Emperors Club VIP was an international escort agency based in New York City, founded in 2004 by Mark Brener and Cecil Suwal and  operated from the bank accounts of QAT Consulting Group, Inc., and QAT International, Inc.  The agency was shut down in March 2008 following a federal investigation into suspicious money transfers from New York Governor Eliot Spitzer, which led to the discovery of its operation as an illegal prostitution ring. Following public reports of Governor Spitzer's patronage as client #9, he resigned from office.

Background
Emperors Club VIP offered, via their internet website, the services of fifty escorts rated on a scale from three to seven diamonds for appointments in New York, Washington, Miami, London and Paris, with fees commensurate with their rating.  Appointments could be made by telephone or online with fees from US$ 1,000 to US$5,500 per hour, payable by cash, credit card, money order or wire transfer.

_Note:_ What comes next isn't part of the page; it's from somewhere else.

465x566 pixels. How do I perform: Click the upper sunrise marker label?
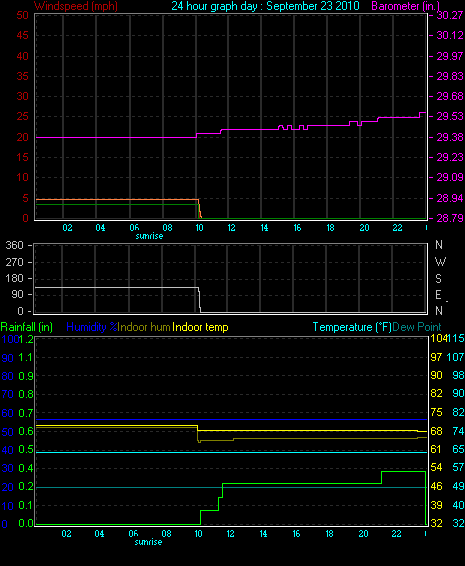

A top-rated seven-diamond model could cost as much as US$31,000 per day.

Noted clients

During a federal investigation, New York Governor Eliot Spitzer was identified as having procured services in excess of US$80,000 from Emperors Club VIP over a period of two years. After campaigning on promises of ethics and integrity, and himself having prosecuted prostitution rings in his career, Spitzer was forced to resign as Governor amid charges of hypocrisy, and threats of impeachment.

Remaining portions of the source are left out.